WORK TASK A
In the text on microbubbles and t-PA for stroke, how many patients with middle cerebral artery occlusion took part in Dr. Molina's study?
WORK TASK B
Pick up the text on microbubbles and t-PA for stroke at the point where it stops, and carry it on in the same reporting style.

TEXT UNDER STUDY

ADVANCES BUBBLE UP IN THROMBOLYTIC THERAPY FOR STROKE

NEW ORLEANS—Ever since tissue plasminogen activator (t-PA) was introduced nearly 10 years ago as the first FDA-approved treatment for acute ischemic stroke, researchers and clinicians have been grappling with ways to increase the drug’s effectiveness and administer it to more patients. Now, investigators in Spain and at the University of Texas in Houston have hit on a novel method that promises to help accomplish both aims—microbubbles.

At last year’s American Stroke Association’s International Stroke Conference, Andrei V. Alexandrov, MD, and colleagues, including Carlos A. Molina, MD, reported the phase II results of the CLOTBUST (Combined Lysis Of Thrombus in Brain ischemia using 2 MHz transcranial Ultrasound and Systemic T-PA) trial. The study demonstrated that the use of transcranial Doppler ultrasound with t-PA safely augmented the effectiveness of t-PA to completely break up clots in the brain vessels. A combination of t-PA and ultrasound yielded higher rates of complete recanalization and dramatic clinical recovery within two hours after initiation of drug therapy, compared with t-PA given alone as the standard of care.

At the 2005 International Stroke Conference, Dr. Molina reported the results of a trial showing an even bigger boost in recanalization rates. In a study involving 103 consecutive stroke patients with middle cerebral artery occlusion, he and his colleagues at Vall d’Hebrón Hospital in Barcelona found that the rate of early recanalization with the combination of t-PA, ultrasound monitoring, and injection of microbubbles into the blocked vessel was even higher than that obtained with t-PA plus ultrasound. The rate of complete recanalization within two hours of t-PA bolus was significantly higher in the patients receiving microbubbles (54.5%) than in either the t-PA/ ultrasound group (40.8%) or the t-PA group (23.9%), he reported.

DATA EXCERPT
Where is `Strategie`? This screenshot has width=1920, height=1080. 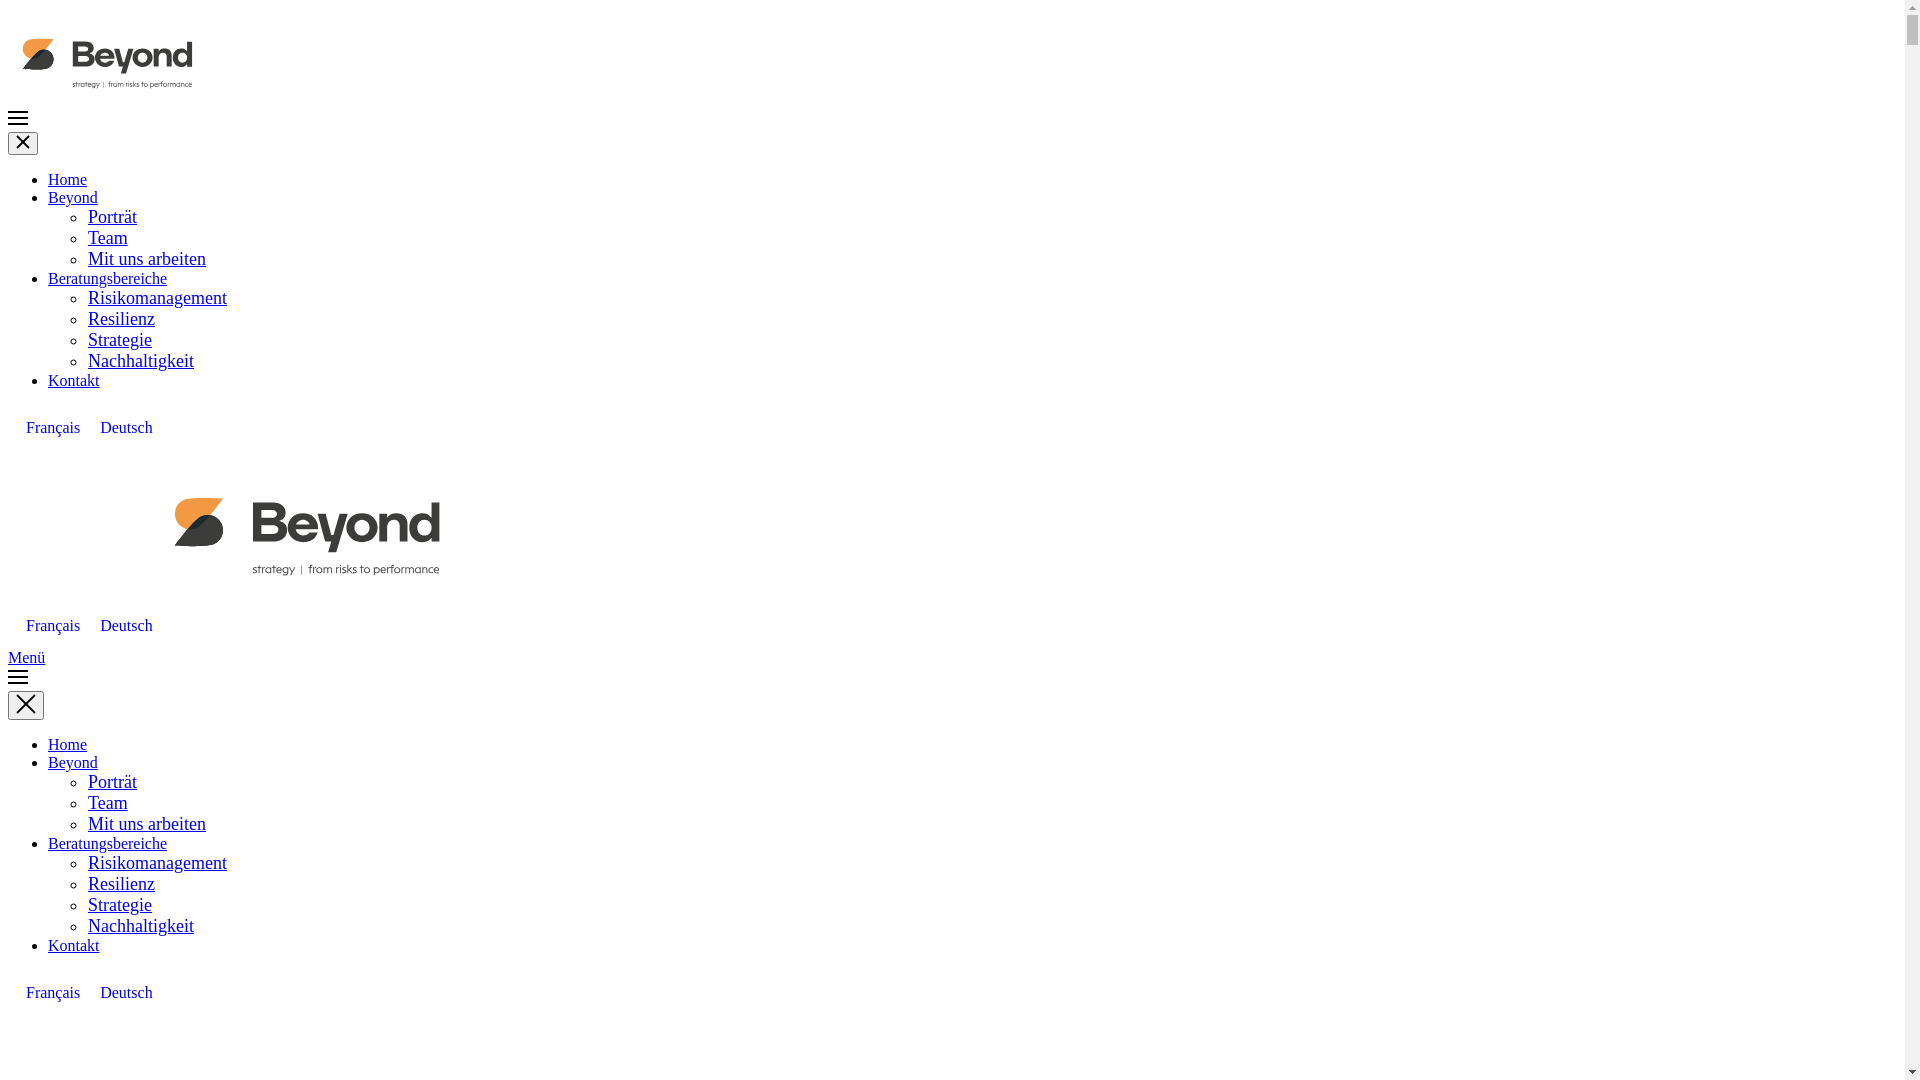
Strategie is located at coordinates (120, 340).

EXPECTED OUTPUT A
103 consecutive stroke patients.

EXPECTED OUTPUT B
Microbubbles are safe IV contrast agents for ultrasound imaging and make transcranial insonation possible in more than 98% of stroke patients, said Dr. Alexandrov, who assessed the utility of microbubble administration in extracranial ultrasound monitoring. “Ultrasound-enhanced thrombolysis may be further improved with the addition of microbubbles.” Microbubbles are coated with lipid shells and circulate in the bloodstream without interaction until they encounter an ultrasound beam. Ultrasound pressure opens the lipid shell, releasing microbubbles with transient cavitation, fluid motions, and stronger echoes, he elaborated.

A phase IIa CLOTBUST study is now under way in which 30 stroke patients treated with t-PA, transcranial Doppler ultrasound, and microbubbles (using the ImaRx Nanobubble Platform Definity‘ and MRX-815) will be compared with patients treated with only t-PA and transcranial Doppler ultrasound. Dr. Alexandrov, who is Associate Professor and Director of Cerebrovascular Ultrasound at the University of Texas in Houston, also reported that the design of the phase III trial will be based on the “signal of efficacy” in phase IIa-b. Ultimately, he envisions conducting studies that examine whether use of microbubbles, ultrasound, and additional drugs can extend the window of treatment into the three-to-nine-hour range.

CONTINUING CONTROVERSY

Currently, t-PA is FDA-approved in the United States only for use within three hours from the onset of acute stroke. The inability of many stroke victims to reach the hospital within that time window continues to be the number one reason why less than 5% of acute stroke patients are treated with t-PA.

Wider application of t-PA is further complicated by the continued reluctance of some emergency physicians and neurologists to use it—largely out of concern that the drug will lead to hemorrhaging, particularly if patients are not appropriately selected for the therapy. In a survey of more than 1,100 emergency physicians, reported at the Stroke Conference by Devin L. Brown, MD, and colleagues from the University of Michigan and elsewhere, 41% of the 922 respondents indicated they were not likely to use t-PA for stroke even in the ideal setting. More than half of the 41% cited the risk of hemorrhage as the reason, Dr. Brown noted.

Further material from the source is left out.